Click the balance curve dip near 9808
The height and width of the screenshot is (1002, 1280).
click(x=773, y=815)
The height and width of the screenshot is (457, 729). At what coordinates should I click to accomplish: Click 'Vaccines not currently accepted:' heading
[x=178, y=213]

- - - -

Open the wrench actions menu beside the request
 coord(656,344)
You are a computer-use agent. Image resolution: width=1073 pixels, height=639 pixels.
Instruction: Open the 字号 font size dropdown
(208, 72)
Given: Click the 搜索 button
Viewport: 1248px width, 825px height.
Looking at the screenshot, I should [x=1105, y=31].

- - - -

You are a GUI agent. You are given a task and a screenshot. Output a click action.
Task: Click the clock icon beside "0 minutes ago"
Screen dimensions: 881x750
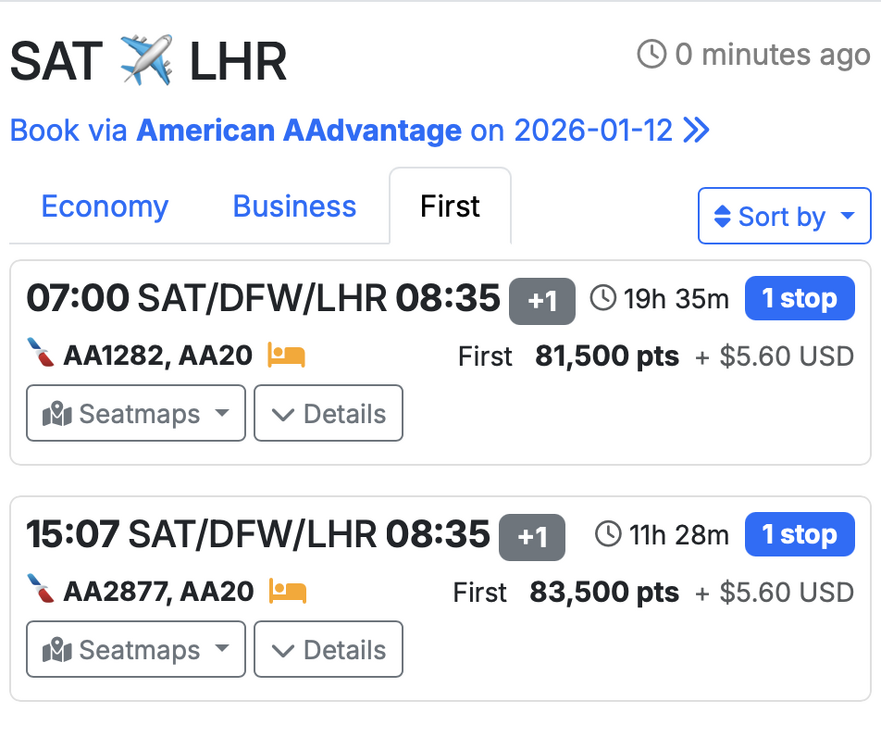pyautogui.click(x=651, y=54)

- - - -

Exercise goal>
Take each line of the material that contains the word "agent" and list it.

Finished task>
You are a computer-use agent. Image resolution: width=1073 pixels, height=639 pixels.
You are a GUI agent. You are given a task and a screenshot. Output a click action.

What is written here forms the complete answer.